Practically all cases of psychiatric diagnosis require some measure of this pattern matching process with varying degrees of medical acuity. I would go so far to suggest that it is the most important aspect of the diagnosis. Keep in mind that the pattern matching also applies to the purely psychiatric part of the diagram. Despite all of the recent criticism and focus on the DSM 5 the elaboration of pattern matching leads us to several important conclusions:
1. Psychiatric diagnosis is a much more dynamic process than rote learning from a diagnostic manual. The average clinician should have many more features of diagnoses than are listed in any manual.
2. Psychiatric diagnosis requires medical training. There is no way that our psychiatrist in the example could have made the diagnosis of aphasia and remain involved in the diagnostic process to its conclusion without medical training and previous exposures to these scenarios.
3. The training implications of these scenarios are not often made explicit. Every medical student, resident and practicing physician needs to be exposed to a diverse population of patients with problems in their area of expertise in order to develop a pattern matching capability. They can also benefit by asking attending clinicians about how they made rapid diagnoses, but at that level of training the question is not obvious.
4. Removing physicians with these capabilities from the diagnostic loop reduces the capability of that loop. The best example I can continue to think of is the primary care process where the diagnosis and ongoing treatment of depression or anxiety depends on the results of a checklist that the patient completes in less than 5 minutes. This assumes that there is an entity out there called depression that is based purely on a verbal description and pattern matching is not required. It actually assumes that there is a population of people with this affliction. Despite all of the hype about how this is "measurement based care" - I don't think that a single person like that exists.
5. Pattern matching blurs the line between objective and subjective. There is often much confusion about this line.
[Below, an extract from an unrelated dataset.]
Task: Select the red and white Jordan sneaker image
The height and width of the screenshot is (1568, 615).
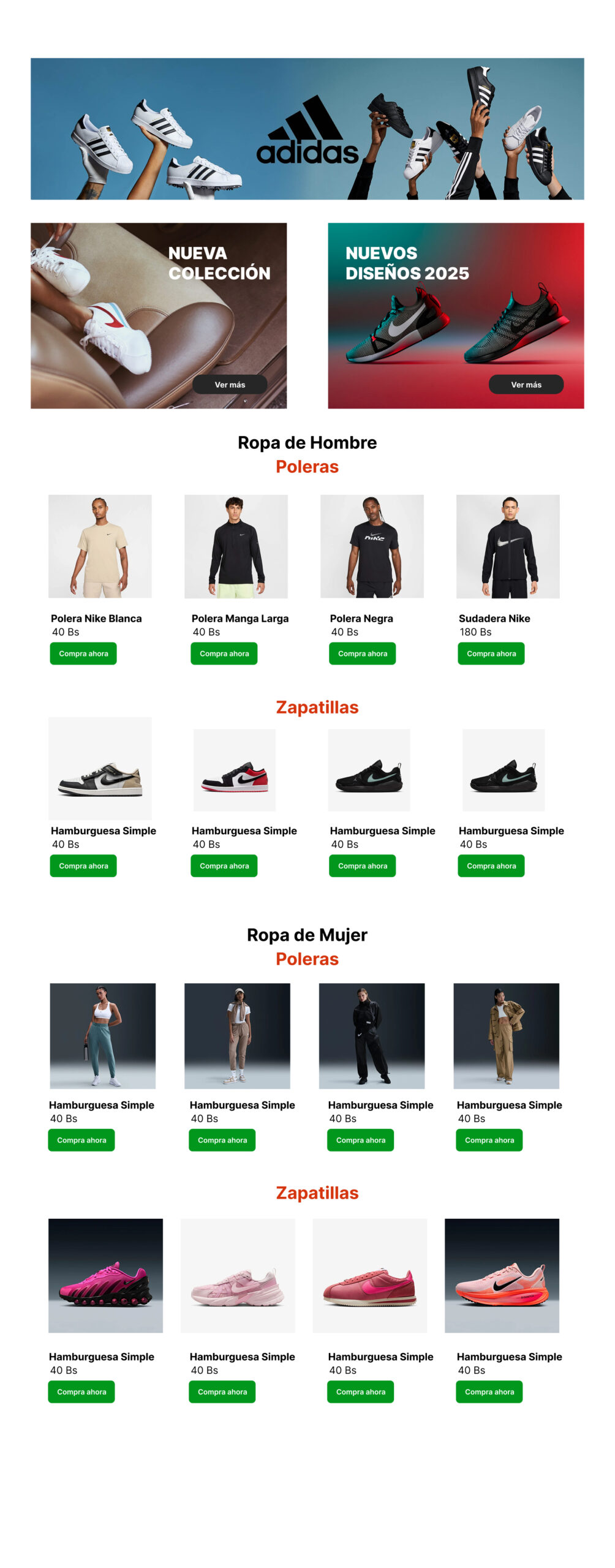Action: pos(235,769)
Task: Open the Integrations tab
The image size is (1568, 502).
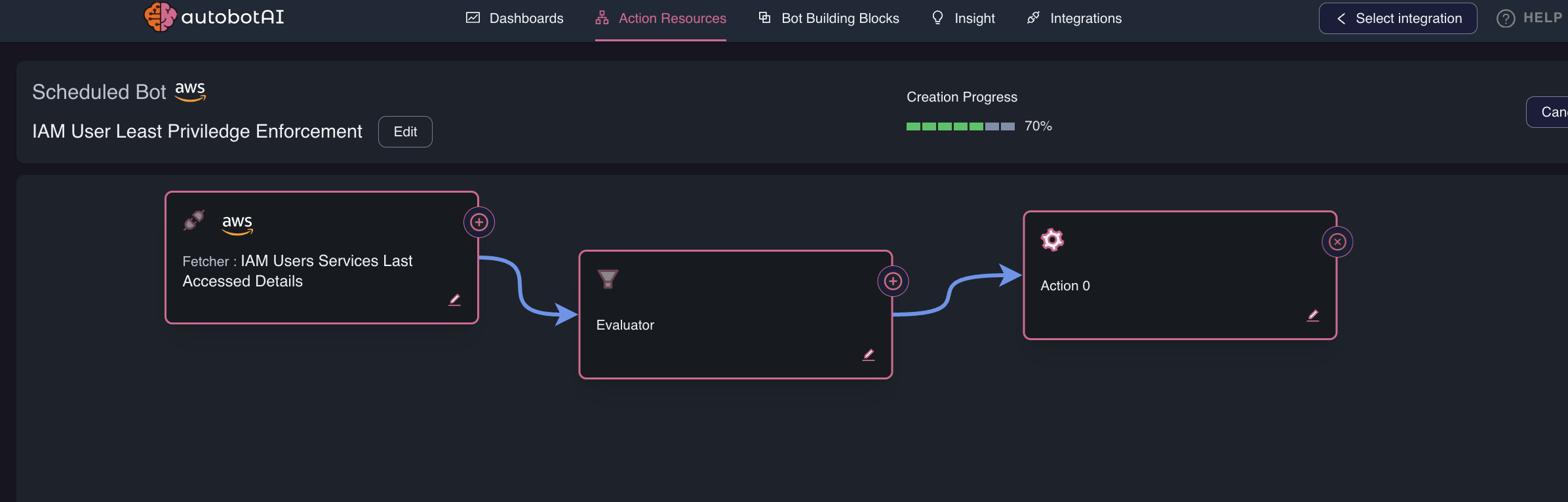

Are there "objective criteria" that can be written in a manual somewhere that captures even the basic essence of diagnosing a stroke in a patient with bipolar disorder? Is there an "objective" checklist out there somewhere that can capture the problem? Obviously not. For some reason people tend to equate "subjective" with "bad" or "unscientific". In the example given and any similar example, the subjective state with the most experience diagnosing strokes is probably the "best" diagnostician - subjective or not. An "objective" rating scale doesn't stand a chance.
So consider pattern matching to be an important but unspoken part of the diagnostic process. For obvious reasons it is more important than diagnostic criteria in a manual. The most obvious of these reasons is that you really cannot practice medicine without it.
George Dawson, MD, DFAPA
Clark A. Microcognition. London, A Bradford Book, 1991.